Written request = In the forum thread about fishing North Miami's urban canals, what did DBStoots say they started the day with?

Quoted text =
◇ ◇ ◇ ◇ ◇

# Fishing the Urban Canals in North Miami



## lemaymiami (Feb 9, 2007)

He's the first guy I recommend whenever anyone asks me about peacocks (something I don't do..).


----------



## MariettaMike (Jun 14, 2012)

It is fun to catch those peas, but a PIA to cast a fly rod in some of those smaller canals with boat docks.

Those nice snook are a pleasant surprise.


----------



## johnbw620 (May 19, 2010)

Nice report, looks like you guys nailed it.


----------



## grovesnatcher (Sep 25, 2007)

Nice job, great fish.


----------



## Backwater (Dec 14, 2014)

Yea Alan Z has been at it for a long time now. I almost fished with him once but had to cancel due to other plans. Be we talked back and forth, on and off years ago. He is the butterfly peacock bass king!


----------



## quailvalleyfarm (Jun 16, 2015)

Those Peacocks are certainly exotic looking fish. What did you catch them with?


----------



## DBStoots (Jul 9, 2011)

> Those Peacocks are certainly exotic looking fish.  What did you catch them with?


It was a blast--I definitely recommend Capt. Z. We started the day with top water and suspending lures and then went to custom made jigs. The peacocks are typically very aggressive when you get the jig near them when they are on or near the nest.


----------

◇ ◇ ◇ ◇ ◇

Excerpted records =
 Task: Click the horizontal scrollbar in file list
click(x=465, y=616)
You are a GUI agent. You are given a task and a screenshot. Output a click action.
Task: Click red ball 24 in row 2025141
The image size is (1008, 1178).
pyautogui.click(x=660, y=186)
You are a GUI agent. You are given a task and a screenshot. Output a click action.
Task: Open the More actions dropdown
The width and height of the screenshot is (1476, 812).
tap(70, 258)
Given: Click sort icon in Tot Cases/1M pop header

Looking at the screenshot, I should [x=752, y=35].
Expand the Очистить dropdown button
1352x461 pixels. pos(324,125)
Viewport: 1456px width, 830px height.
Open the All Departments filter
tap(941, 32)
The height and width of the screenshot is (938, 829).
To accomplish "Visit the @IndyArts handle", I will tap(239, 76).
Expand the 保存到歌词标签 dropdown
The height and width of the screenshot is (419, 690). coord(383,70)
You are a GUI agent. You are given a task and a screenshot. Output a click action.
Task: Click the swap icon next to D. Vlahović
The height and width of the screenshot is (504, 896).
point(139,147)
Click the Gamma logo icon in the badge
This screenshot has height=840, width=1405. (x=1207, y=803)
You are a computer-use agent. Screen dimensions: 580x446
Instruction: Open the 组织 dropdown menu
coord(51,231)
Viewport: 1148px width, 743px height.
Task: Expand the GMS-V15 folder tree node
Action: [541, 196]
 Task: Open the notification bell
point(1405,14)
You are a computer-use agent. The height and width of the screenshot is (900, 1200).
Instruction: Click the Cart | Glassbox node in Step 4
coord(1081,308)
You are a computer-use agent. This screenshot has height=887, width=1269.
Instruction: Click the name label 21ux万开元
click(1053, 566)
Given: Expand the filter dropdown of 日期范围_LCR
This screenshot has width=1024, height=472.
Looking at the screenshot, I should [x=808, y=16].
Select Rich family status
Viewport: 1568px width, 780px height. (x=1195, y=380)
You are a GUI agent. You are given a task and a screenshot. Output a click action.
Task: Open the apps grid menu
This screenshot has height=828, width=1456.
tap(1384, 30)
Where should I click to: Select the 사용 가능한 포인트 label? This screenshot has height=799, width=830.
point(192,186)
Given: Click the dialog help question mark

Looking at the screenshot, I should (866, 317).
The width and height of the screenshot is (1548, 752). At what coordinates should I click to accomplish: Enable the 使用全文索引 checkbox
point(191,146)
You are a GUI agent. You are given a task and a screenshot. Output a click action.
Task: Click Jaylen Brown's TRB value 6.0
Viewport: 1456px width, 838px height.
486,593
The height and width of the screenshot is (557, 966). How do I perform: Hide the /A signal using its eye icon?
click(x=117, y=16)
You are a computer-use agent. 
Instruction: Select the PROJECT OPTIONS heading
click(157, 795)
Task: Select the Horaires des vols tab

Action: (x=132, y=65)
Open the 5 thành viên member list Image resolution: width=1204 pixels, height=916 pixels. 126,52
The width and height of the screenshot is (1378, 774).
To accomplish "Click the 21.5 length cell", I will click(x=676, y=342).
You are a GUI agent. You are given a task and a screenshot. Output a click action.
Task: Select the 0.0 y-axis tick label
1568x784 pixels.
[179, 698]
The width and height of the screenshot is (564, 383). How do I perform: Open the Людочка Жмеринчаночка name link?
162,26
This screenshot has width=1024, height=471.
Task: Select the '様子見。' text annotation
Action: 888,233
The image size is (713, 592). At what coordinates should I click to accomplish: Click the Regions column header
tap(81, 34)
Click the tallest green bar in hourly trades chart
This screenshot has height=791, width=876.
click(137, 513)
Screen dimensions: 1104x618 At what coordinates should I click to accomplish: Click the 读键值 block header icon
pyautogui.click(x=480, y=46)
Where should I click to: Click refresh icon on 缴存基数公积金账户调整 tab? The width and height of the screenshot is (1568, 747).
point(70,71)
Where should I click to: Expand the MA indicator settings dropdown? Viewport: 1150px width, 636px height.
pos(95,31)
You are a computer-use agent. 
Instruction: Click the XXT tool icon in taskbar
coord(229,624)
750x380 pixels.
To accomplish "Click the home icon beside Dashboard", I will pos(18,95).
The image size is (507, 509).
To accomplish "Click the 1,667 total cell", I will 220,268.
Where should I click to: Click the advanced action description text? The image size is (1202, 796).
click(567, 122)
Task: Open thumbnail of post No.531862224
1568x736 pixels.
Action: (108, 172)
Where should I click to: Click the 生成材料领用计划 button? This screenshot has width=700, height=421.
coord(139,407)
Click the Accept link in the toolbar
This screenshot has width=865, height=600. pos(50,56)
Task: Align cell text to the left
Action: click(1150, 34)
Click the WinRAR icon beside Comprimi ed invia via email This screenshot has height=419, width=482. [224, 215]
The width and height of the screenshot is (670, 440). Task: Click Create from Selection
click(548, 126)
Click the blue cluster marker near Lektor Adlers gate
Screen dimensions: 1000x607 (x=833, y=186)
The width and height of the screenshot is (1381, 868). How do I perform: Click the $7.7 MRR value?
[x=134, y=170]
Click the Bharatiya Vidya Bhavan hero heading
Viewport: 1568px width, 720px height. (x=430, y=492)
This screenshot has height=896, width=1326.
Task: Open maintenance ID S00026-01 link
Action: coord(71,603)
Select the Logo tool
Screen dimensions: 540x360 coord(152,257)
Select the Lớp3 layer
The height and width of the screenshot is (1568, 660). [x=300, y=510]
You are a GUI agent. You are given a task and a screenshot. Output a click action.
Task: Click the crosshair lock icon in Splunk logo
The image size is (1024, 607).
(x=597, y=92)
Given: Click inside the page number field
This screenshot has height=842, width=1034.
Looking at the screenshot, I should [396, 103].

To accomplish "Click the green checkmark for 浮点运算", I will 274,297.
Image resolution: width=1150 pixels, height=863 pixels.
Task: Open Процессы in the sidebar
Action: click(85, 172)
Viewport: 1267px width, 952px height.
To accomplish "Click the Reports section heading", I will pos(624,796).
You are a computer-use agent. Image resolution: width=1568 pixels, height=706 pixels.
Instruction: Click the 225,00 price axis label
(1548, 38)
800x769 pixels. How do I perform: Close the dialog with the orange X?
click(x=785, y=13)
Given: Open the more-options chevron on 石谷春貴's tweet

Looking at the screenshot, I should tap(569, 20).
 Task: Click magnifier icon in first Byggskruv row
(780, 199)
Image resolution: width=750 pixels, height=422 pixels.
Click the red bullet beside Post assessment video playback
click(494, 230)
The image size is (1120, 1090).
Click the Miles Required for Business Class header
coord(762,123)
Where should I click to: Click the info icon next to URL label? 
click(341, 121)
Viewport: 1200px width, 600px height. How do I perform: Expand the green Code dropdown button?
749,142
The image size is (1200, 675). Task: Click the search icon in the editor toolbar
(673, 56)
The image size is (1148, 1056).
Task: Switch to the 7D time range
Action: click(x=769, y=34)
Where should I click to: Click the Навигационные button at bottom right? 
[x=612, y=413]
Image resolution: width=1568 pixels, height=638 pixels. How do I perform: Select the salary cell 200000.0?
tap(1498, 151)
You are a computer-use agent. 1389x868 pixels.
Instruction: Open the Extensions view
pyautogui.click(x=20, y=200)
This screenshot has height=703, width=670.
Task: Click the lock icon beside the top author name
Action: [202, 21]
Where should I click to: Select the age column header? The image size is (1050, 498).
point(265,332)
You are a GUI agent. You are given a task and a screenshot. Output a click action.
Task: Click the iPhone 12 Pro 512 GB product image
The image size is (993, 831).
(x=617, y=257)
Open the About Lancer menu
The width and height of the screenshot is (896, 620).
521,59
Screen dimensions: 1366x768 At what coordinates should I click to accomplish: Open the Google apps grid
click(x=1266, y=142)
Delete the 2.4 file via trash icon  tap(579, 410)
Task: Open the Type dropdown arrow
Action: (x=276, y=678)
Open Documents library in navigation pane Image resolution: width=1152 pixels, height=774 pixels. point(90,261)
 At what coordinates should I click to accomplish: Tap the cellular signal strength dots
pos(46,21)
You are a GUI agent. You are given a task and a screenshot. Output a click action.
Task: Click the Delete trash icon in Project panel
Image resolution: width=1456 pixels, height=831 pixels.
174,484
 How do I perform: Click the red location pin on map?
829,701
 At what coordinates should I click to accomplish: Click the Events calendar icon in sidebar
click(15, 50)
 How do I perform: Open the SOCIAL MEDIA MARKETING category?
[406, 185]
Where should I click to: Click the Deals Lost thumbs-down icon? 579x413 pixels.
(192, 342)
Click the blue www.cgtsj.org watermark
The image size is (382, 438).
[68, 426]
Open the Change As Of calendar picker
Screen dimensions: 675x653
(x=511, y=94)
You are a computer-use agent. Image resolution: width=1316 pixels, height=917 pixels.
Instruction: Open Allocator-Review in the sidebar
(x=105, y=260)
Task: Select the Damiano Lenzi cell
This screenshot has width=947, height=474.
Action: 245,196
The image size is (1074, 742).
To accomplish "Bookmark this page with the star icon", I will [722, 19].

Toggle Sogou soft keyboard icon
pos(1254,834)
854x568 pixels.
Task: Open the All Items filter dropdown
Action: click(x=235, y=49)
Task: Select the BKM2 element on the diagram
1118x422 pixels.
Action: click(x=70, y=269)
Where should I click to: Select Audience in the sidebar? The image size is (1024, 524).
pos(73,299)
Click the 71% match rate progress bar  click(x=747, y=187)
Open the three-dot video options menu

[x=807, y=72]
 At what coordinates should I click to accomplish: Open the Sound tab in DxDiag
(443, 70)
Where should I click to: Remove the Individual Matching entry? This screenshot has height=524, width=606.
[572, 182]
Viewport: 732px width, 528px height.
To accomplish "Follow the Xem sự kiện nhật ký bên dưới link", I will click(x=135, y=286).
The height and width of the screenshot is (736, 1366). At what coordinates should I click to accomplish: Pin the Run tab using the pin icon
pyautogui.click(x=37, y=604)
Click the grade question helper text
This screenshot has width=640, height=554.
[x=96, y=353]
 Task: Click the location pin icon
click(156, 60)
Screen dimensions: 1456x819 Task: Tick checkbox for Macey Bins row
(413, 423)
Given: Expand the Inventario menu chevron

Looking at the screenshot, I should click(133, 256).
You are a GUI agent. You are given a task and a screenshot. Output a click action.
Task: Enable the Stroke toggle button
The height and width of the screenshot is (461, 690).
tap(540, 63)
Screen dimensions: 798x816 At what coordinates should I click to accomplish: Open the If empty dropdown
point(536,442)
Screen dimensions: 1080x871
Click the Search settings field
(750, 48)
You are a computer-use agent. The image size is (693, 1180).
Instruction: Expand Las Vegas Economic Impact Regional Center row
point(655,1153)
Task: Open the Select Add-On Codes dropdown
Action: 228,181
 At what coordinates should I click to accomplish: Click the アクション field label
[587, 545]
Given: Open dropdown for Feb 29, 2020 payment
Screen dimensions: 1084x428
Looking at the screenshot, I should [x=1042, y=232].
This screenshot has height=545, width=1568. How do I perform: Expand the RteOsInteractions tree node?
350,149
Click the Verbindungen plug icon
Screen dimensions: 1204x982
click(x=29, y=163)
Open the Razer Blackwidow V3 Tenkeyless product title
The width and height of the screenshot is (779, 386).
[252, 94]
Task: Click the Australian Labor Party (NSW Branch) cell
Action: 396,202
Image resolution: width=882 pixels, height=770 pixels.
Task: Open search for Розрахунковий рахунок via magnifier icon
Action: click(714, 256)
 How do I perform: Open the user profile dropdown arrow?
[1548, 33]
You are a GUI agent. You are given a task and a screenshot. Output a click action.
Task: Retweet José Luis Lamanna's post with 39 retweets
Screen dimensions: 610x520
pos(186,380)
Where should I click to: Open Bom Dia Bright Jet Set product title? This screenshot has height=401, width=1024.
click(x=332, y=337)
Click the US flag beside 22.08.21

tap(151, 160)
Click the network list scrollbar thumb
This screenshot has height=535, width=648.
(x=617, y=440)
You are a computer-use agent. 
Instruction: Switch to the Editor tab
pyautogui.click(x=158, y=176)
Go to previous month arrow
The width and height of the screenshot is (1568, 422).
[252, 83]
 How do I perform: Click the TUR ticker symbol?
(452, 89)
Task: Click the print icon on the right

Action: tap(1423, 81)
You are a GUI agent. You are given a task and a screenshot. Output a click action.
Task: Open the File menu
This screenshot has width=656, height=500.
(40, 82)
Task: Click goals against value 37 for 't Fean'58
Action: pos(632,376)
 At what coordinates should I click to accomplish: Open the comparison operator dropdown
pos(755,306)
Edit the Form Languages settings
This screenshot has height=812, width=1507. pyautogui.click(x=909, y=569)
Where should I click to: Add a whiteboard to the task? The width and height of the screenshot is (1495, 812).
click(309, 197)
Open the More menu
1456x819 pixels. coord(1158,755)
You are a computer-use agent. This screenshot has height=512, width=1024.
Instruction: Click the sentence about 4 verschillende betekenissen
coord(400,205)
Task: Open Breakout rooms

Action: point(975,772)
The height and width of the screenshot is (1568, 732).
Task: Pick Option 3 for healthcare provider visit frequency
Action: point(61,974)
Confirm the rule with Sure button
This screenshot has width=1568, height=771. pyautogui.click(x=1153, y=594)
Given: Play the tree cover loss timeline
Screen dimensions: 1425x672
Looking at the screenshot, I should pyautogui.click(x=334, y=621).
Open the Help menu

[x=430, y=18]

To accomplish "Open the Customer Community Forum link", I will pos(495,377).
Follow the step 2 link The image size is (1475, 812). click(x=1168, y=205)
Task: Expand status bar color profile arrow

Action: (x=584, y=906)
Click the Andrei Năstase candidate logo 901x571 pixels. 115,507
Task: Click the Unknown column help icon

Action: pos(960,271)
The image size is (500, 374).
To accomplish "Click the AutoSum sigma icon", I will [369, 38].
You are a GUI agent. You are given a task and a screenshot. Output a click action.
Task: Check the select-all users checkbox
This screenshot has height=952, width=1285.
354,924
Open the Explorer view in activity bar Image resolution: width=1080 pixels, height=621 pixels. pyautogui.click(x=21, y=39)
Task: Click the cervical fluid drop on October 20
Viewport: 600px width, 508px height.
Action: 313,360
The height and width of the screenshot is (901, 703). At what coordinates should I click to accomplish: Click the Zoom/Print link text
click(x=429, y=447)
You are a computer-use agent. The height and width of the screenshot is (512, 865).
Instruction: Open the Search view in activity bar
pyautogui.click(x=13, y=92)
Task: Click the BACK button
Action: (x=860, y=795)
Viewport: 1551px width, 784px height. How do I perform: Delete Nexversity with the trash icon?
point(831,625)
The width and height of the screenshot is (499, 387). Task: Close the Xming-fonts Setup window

◇ ◇ ◇ ◇ ◇

Completed task = Top water and suspending lures.